Atención personalizada y centrada en la persona

Cada una de las personas usuarias de la teleasistencia avanzada recibe una atención adaptada a sus necesidades. Cuando se inicia el servicio, un profesional -generalmente un trabajador social o psicólogo- realiza una valoración integral de la persona: su situación funcional, cognitiva, emocional y social. En función de esa evaluación se recomienda la instalación de determinados dispositivos o la participación en programas específicos.

“Hay personas que prefieren no tener dispositivos en casa”, explica Carolina Gómez. “Por eso siempre hacemos una valoración previa y se lo ofrecemos en función de sus necesidades.

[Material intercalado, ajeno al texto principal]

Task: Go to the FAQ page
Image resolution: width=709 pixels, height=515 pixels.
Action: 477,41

Normalmente siguen nuestras recomendaciones, pero siempre respetamos la decisión del usuario”. Este enfoque permite que la atención sea completamente personalizada, poniendo a la persona usuaria en el centro del servicio.

Además de aportar una sensación de seguridad y tranquilidad a usuarios y familiares, la teleasistencia avanzada también proporciona compañía y apoyo emocional, al tiempo que juega un papel importante en la detección y prevención de la soledad no deseada, uno de los grandes retos sociales asociados al envejecimiento.

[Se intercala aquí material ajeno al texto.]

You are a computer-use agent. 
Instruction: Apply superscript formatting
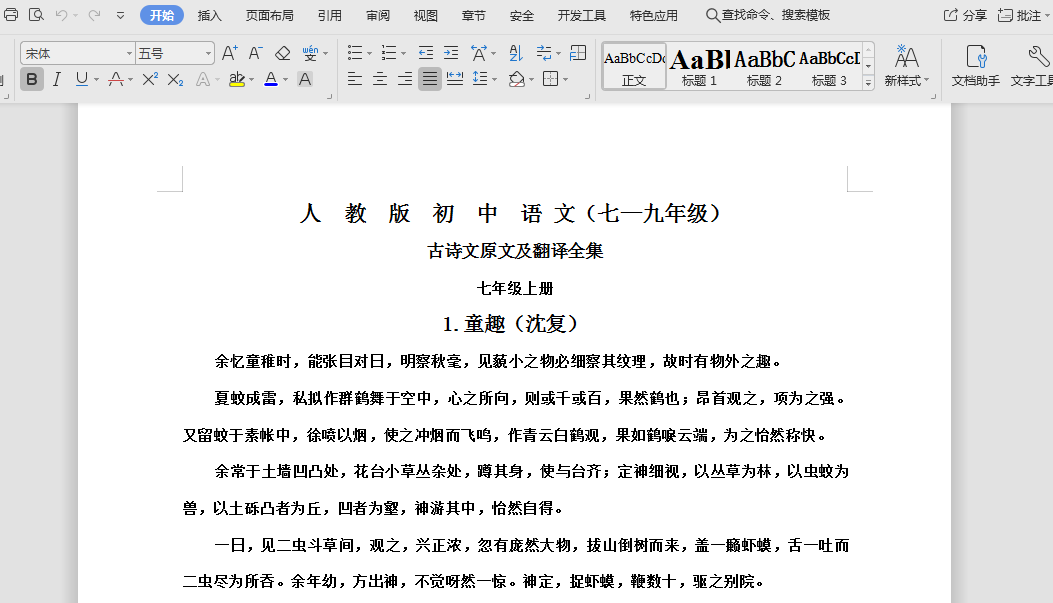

Muchas veces es la propia interacción con el servicio lo que permite descubrir estas situaciones. “Cuando un usuario llama muchas veces y simplemente quiere hablar, nos está dando una pista de que esta persona puede sentirse sola”, explica Gómez. De hecho, animan a los usuarios a pulsar el botón no solo en caso de emergencia, sino también cuando sientan la necesidad de que alguien les escuche. “Entonces hacemos un seguimiento más frecuente, evaluamos su situación y, si es necesario, derivamos su caso a programas municipales de acompañamiento”, añade la responsable del servicio.

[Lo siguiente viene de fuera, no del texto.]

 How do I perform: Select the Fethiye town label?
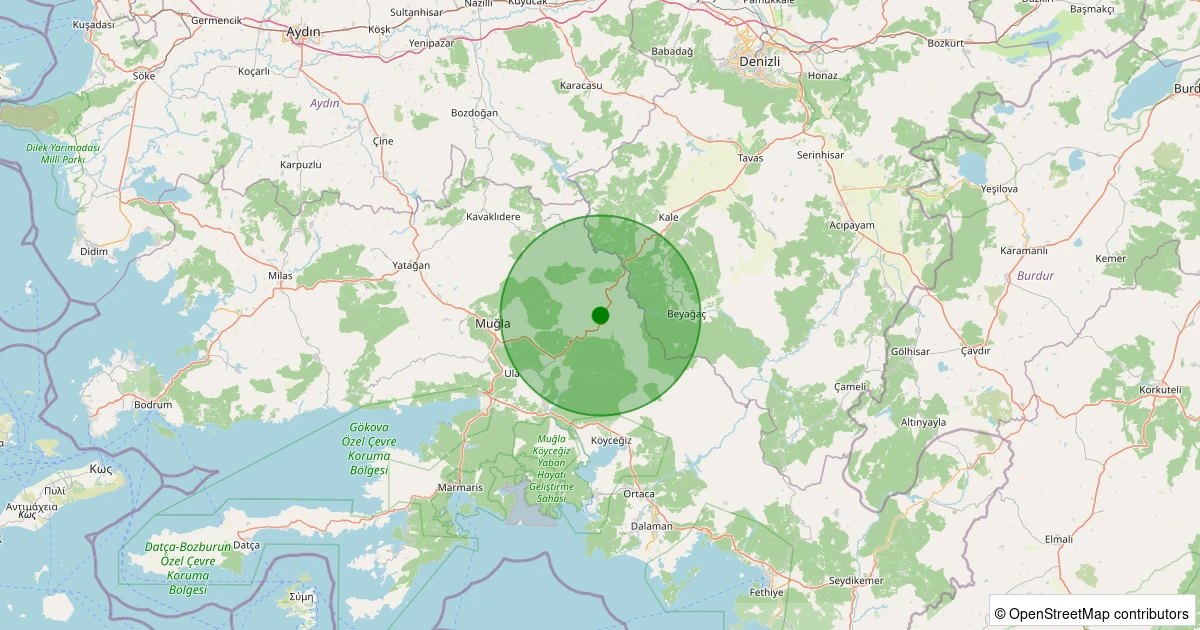765,592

Cada miembro del equipo es una herramienta fundamental para detectar posibles situaciones de riesgo, pero “son los técnicos quienes tienen una ventaja por su contacto directo en el domicilio”, apunta De la Iglesia. Además, estos profesionales pueden descifrar señales que no se perciben por teléfono y “dar la voz de alarma si ven algo anormal”. A partir de ahí, suelen elaborar informes para evaluar la situación con más profundidad. Con esa información, se puede enviar a otro profesional para una valoración más formal y, finalmente, trasladar el caso a servicios sociales o a la administración correspondiente para que tomen las medidas necesarias.

Dentro de esta atención personalizada, el servicio impulsa diferentes iniciativas para fomentar la participación y el envejecimiento activo de los usuarios: encuentros intergeneracionales, talleres con gafas de realidad virtual, clases de yoga adaptado o actividades orientadas a promover hábitos saludables y estimular la actividad física y cognitiva.

Un apoyo también para las familias y cuidadores

La teleasistencia avanzada no solo beneficia a las personas usuarias, también a sus familias y cuidadores. Muchos usuarios viven acompañados por familiares que asumen su cuidado diario. El servicio ofrece orientación y apoyo a estos cuidadores, ayudándoles a gestionar mejor la situación y a cuidar también de su propio bienestar.

“Es importante que la persona que cuida también se cuide”, señala Carolina Gómez, quien subraya que “desde el servicio ofrecemos recomendaciones y apoyo para que puedan hacerlo”.

La teleasistencia es hoy uno de los servicios sociales más consolidados y valorados en la Comunidad de Madrid. En la zona suroeste de la región, el número de usuarios ha crecido de forma notable desde que Clece comenzó a gestionarlo en julio de 2024. “Cuando empezamos había en torno a 8.000 titulares del servicio y actualmente hay cerca de 14.000. Es un servicio con mucho recorrido y cada vez más necesario”, explica Sergio de la Iglesia sobre esta atención que prestan en 16 municipios, entre ellos Boadilla del Monte, Las Rozas, Majadahonda, Móstoles, Navalcarnero o Pozuelo de Alarcón.